§ **DATA TO PROCESS**
Segment Open

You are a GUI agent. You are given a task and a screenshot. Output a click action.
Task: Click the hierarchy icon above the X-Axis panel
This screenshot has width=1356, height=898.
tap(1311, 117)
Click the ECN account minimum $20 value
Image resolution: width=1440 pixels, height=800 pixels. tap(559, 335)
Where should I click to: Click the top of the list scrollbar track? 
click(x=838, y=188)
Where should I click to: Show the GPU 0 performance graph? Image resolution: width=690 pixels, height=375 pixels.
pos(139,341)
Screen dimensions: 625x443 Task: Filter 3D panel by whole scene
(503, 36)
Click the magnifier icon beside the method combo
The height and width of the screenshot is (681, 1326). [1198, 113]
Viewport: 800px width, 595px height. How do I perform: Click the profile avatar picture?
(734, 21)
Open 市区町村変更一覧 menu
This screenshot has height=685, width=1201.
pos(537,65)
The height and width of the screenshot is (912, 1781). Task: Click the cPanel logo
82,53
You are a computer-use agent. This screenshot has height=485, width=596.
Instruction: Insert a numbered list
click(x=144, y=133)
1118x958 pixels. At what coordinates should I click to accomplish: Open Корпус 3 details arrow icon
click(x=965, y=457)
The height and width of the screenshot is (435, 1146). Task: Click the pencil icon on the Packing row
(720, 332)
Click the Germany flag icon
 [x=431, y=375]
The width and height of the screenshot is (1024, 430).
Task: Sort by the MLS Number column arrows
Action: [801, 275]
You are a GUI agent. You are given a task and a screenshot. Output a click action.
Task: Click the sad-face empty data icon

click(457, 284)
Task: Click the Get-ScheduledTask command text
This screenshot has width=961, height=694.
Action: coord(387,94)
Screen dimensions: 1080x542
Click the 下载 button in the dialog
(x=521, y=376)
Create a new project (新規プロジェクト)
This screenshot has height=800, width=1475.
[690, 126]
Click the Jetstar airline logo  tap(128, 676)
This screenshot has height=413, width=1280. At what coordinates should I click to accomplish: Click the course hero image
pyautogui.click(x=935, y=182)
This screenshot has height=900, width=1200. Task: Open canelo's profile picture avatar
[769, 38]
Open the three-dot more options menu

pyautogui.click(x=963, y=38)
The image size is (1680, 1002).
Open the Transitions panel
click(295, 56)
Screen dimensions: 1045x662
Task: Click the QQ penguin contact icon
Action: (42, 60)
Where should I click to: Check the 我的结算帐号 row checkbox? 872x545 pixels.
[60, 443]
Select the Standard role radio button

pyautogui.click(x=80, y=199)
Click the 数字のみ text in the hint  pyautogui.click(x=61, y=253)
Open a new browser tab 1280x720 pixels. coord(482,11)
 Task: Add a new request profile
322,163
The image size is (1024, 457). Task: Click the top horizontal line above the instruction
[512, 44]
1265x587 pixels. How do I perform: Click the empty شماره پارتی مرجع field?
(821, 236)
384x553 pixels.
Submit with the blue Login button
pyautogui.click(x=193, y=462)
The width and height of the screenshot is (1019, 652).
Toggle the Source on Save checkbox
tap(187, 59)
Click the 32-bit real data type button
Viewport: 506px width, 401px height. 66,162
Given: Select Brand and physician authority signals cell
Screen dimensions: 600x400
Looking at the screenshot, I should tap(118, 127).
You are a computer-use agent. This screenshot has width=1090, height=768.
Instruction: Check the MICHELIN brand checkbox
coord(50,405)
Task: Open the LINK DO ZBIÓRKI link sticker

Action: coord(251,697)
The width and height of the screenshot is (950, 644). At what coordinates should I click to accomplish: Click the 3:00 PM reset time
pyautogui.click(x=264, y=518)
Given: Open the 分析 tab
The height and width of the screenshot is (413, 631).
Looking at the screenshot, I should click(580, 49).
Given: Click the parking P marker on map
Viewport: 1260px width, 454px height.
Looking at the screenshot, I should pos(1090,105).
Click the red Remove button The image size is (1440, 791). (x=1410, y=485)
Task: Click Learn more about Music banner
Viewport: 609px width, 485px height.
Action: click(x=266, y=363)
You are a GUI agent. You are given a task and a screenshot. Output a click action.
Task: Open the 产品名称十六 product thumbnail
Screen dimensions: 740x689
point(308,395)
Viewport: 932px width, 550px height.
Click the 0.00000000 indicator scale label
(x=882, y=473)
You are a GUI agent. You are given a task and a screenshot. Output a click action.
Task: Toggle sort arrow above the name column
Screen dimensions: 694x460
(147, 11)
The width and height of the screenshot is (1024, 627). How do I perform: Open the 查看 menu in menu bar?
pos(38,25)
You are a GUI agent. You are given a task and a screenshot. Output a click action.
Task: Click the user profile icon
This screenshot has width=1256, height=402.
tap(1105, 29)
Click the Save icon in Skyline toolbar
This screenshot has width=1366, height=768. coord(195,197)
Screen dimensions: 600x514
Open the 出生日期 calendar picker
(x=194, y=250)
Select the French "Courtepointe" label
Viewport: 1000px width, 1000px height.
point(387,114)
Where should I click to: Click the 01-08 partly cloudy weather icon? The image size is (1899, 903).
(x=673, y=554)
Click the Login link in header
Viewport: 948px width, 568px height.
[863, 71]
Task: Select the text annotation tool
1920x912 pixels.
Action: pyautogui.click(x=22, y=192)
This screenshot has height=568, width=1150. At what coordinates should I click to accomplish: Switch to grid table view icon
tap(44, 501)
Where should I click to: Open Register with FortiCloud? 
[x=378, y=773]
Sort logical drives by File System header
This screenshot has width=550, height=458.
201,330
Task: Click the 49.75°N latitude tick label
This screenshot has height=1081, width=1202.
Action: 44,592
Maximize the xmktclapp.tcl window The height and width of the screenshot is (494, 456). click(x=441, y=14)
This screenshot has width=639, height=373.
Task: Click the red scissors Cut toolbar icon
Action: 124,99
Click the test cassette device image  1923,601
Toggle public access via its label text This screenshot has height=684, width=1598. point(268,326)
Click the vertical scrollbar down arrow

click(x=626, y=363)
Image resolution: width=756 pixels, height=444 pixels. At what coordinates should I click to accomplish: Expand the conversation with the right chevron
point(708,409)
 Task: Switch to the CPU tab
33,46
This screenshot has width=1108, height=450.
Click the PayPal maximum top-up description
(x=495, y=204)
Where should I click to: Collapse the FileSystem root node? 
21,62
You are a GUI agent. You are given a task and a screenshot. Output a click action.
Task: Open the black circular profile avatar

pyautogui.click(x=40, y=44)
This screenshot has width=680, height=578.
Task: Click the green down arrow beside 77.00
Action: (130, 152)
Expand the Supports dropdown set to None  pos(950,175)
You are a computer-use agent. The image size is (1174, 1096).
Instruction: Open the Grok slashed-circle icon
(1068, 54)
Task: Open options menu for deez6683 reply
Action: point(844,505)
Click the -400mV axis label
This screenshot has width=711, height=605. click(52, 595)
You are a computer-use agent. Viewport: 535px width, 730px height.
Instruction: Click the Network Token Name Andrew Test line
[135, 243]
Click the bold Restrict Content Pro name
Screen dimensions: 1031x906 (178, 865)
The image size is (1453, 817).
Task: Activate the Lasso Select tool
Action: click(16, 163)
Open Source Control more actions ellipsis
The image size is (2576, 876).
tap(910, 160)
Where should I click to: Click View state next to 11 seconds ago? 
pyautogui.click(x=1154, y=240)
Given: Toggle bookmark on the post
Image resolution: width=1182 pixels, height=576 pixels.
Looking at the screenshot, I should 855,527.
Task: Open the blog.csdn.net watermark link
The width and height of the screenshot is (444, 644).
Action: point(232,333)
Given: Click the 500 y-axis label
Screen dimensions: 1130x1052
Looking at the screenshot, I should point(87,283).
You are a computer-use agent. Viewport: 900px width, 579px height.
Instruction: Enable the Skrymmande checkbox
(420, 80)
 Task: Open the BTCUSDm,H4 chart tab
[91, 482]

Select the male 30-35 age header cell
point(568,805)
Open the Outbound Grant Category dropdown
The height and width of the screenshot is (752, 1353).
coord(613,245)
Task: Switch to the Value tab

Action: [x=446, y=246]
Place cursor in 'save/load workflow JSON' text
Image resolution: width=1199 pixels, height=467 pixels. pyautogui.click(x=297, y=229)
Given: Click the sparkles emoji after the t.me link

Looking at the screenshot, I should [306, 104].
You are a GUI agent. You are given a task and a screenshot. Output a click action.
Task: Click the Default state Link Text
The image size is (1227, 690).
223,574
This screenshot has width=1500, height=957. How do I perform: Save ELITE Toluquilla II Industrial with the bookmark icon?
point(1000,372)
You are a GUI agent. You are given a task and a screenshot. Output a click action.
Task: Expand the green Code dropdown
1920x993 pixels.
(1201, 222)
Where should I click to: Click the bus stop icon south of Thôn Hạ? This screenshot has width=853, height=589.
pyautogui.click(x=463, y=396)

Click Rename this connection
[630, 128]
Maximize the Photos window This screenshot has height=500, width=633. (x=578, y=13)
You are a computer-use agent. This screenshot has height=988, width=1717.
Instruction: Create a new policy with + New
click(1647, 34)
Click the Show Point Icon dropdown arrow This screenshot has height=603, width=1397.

Segment Closed

§ **WORK TO BE COMPLETED**
Whenever the word "dropdown" shows up in a line, that line counts. Say how many lines of the data count, giving the number alone.

§ **RESULT FOR THIS TASK**
4